**Task requirements:**
Two lines in the data below mark the range: the one with "Image resolution: width=359" and the one with "Select the Horizontal Gap input field". Return both, along with every line between them, exactly.
*** Data in this exercise ***
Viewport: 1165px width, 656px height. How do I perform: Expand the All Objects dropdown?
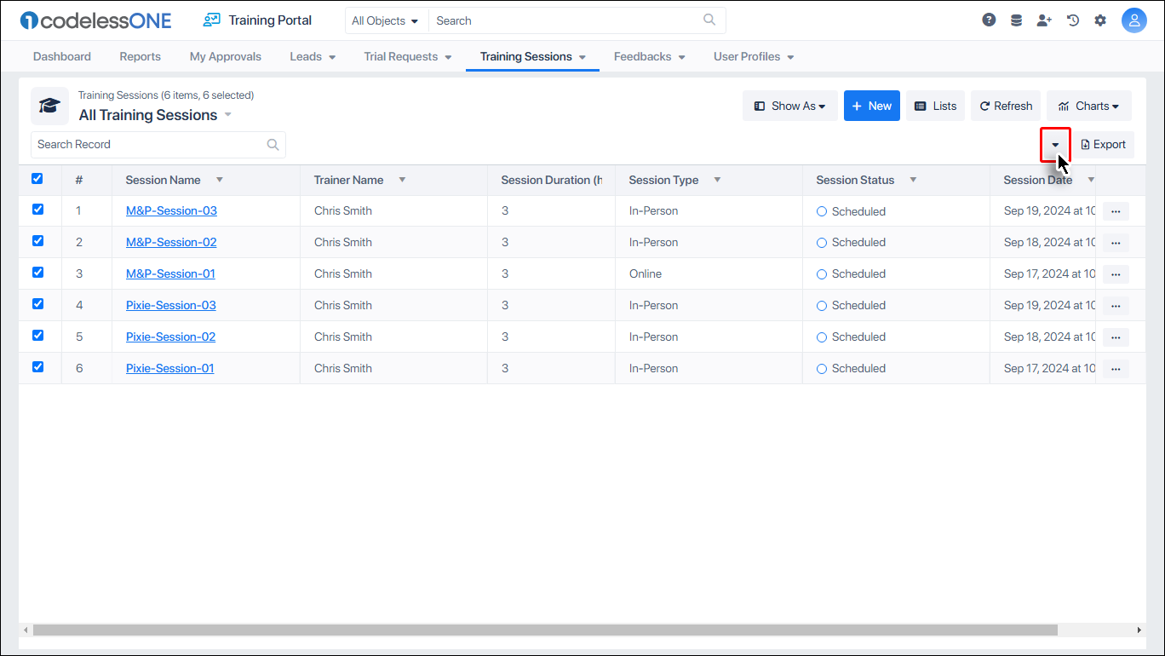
*** End of Data in this exercise ***
*** Data in this exercise ***
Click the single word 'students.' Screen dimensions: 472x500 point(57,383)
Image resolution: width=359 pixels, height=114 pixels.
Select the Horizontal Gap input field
*** End of Data in this exercise ***
*** Data in this exercise ***
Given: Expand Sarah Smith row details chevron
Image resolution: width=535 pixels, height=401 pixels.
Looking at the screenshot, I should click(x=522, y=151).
*** End of Data in this exercise ***
**Result below:**
Image resolution: width=359 pixels, height=114 pixels.
Select the Horizontal Gap input field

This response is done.